Data records:
════════════════
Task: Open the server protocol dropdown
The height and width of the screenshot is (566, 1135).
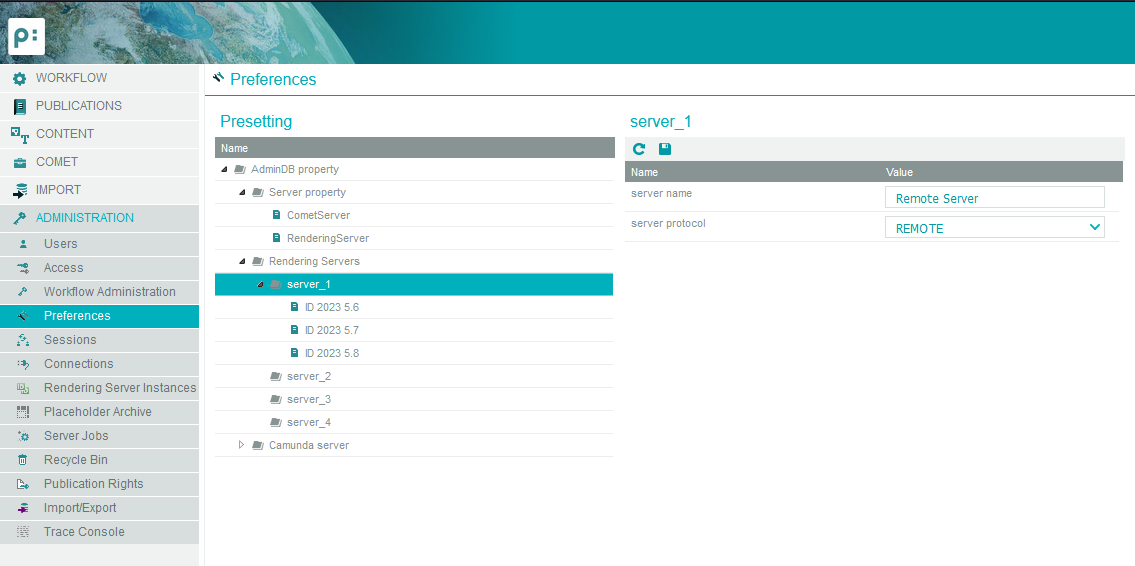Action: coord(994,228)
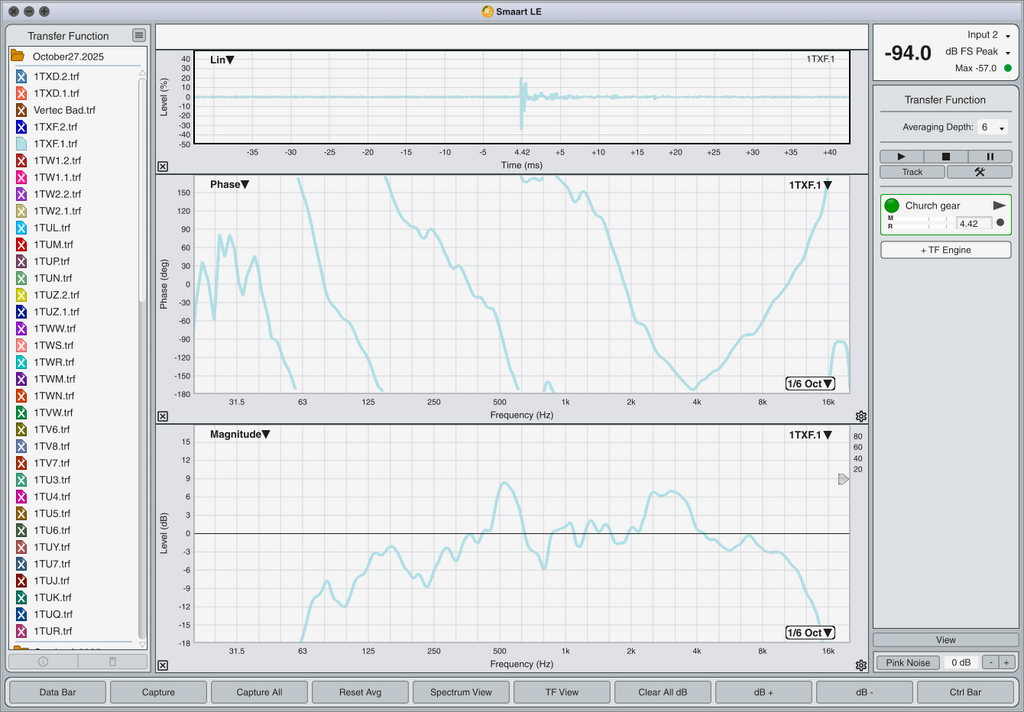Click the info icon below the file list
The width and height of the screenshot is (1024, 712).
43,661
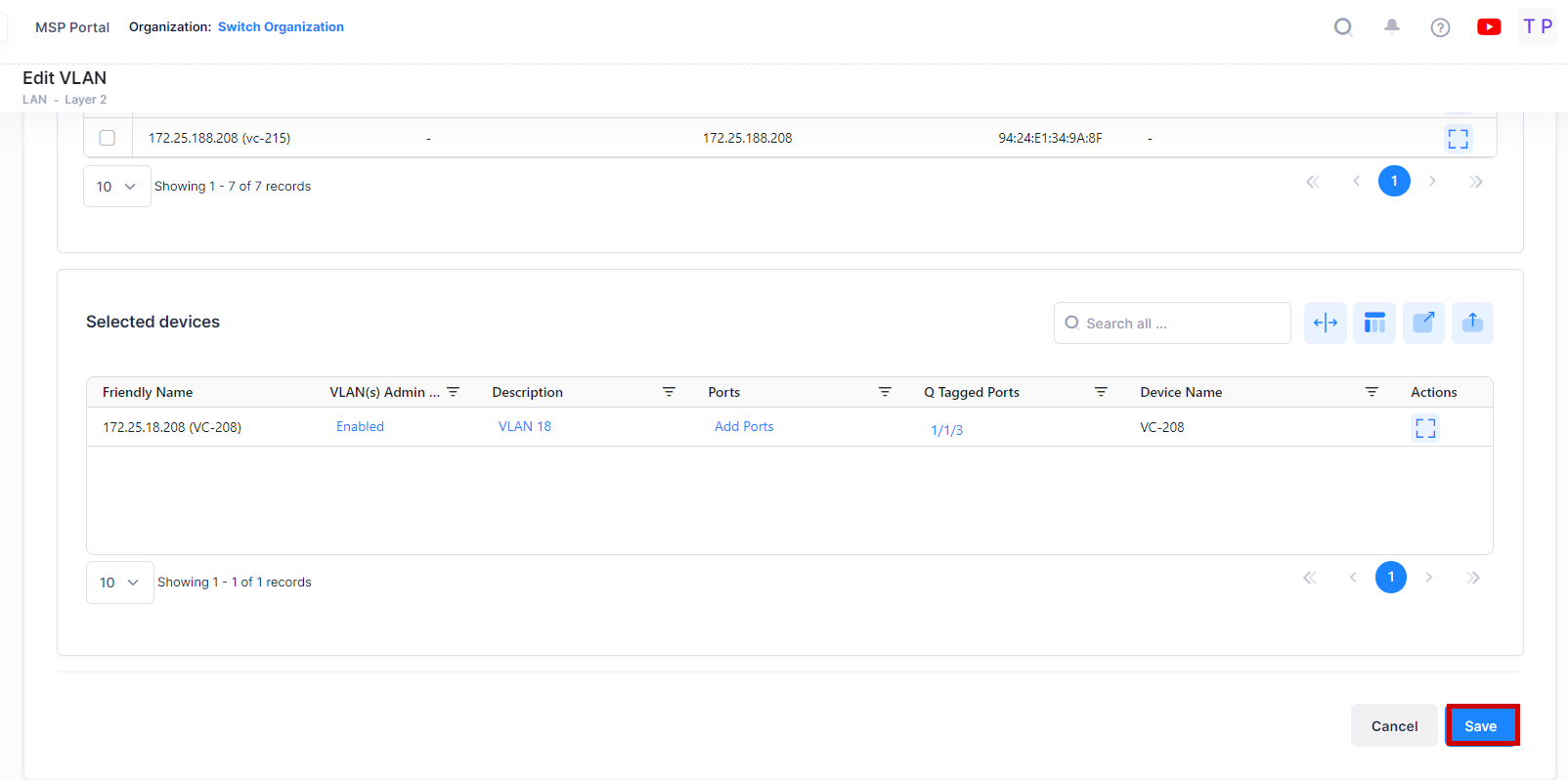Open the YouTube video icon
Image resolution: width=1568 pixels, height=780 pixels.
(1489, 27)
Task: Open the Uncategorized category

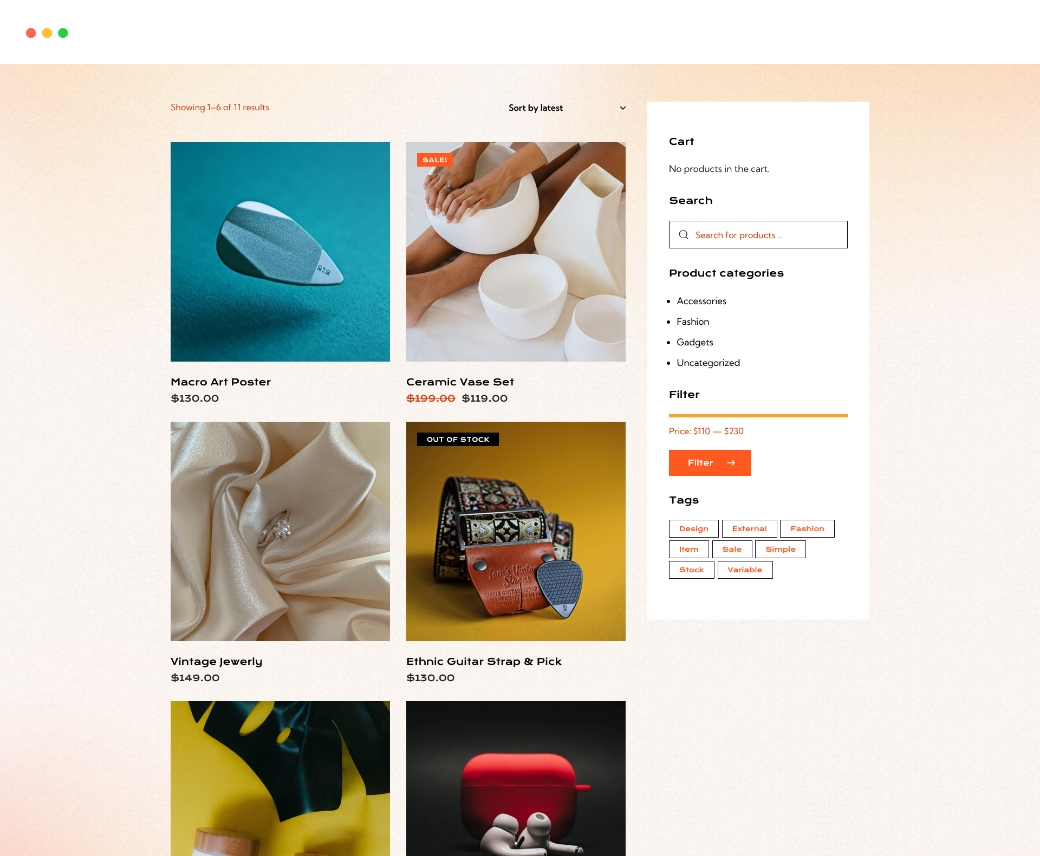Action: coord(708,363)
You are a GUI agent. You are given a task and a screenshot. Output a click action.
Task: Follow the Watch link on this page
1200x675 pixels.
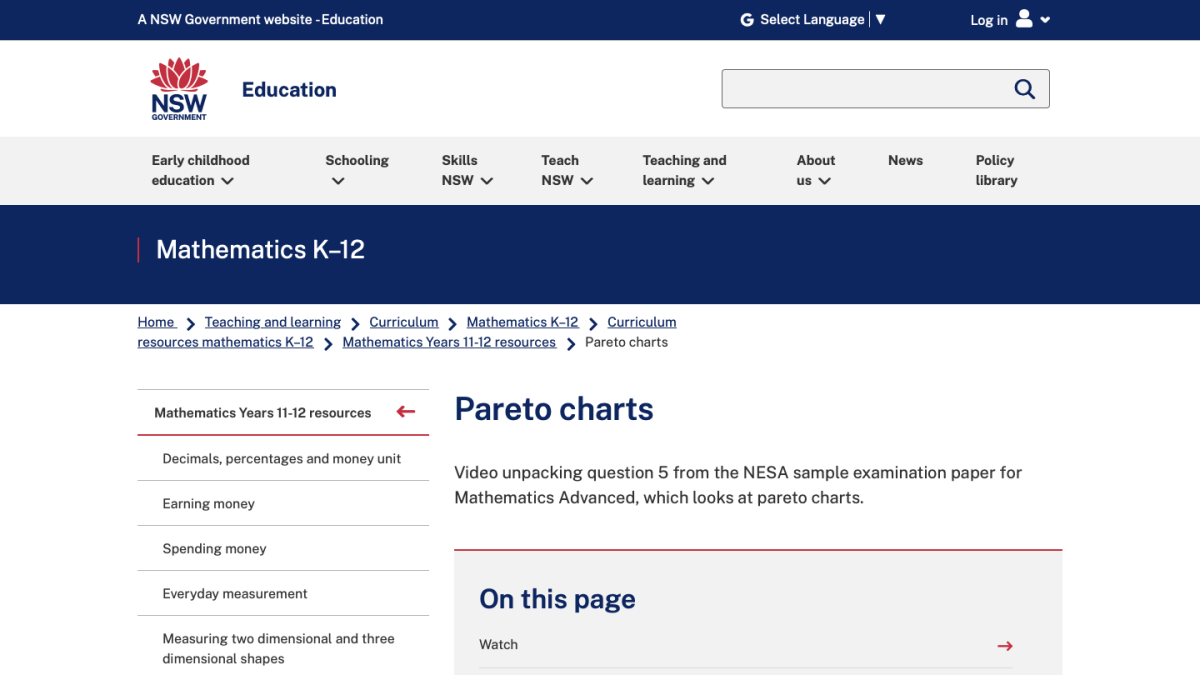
════════════════
# Required action
Every line in the records is to be retyped exactly as it stands; the pictures stay out.

# Answer below
Task: Open the server protocol dropdown
The height and width of the screenshot is (566, 1135).
Action: coord(994,228)
Click the info icon below the file list
The width and height of the screenshot is (1024, 712).
43,661
Open the YouTube video icon
Image resolution: width=1568 pixels, height=780 pixels.
(1489, 27)
Task: Open the Uncategorized category

Action: coord(708,363)
You are a GUI agent. You are given a task and a screenshot. Output a click action.
Task: Follow the Watch link on this page
1200x675 pixels.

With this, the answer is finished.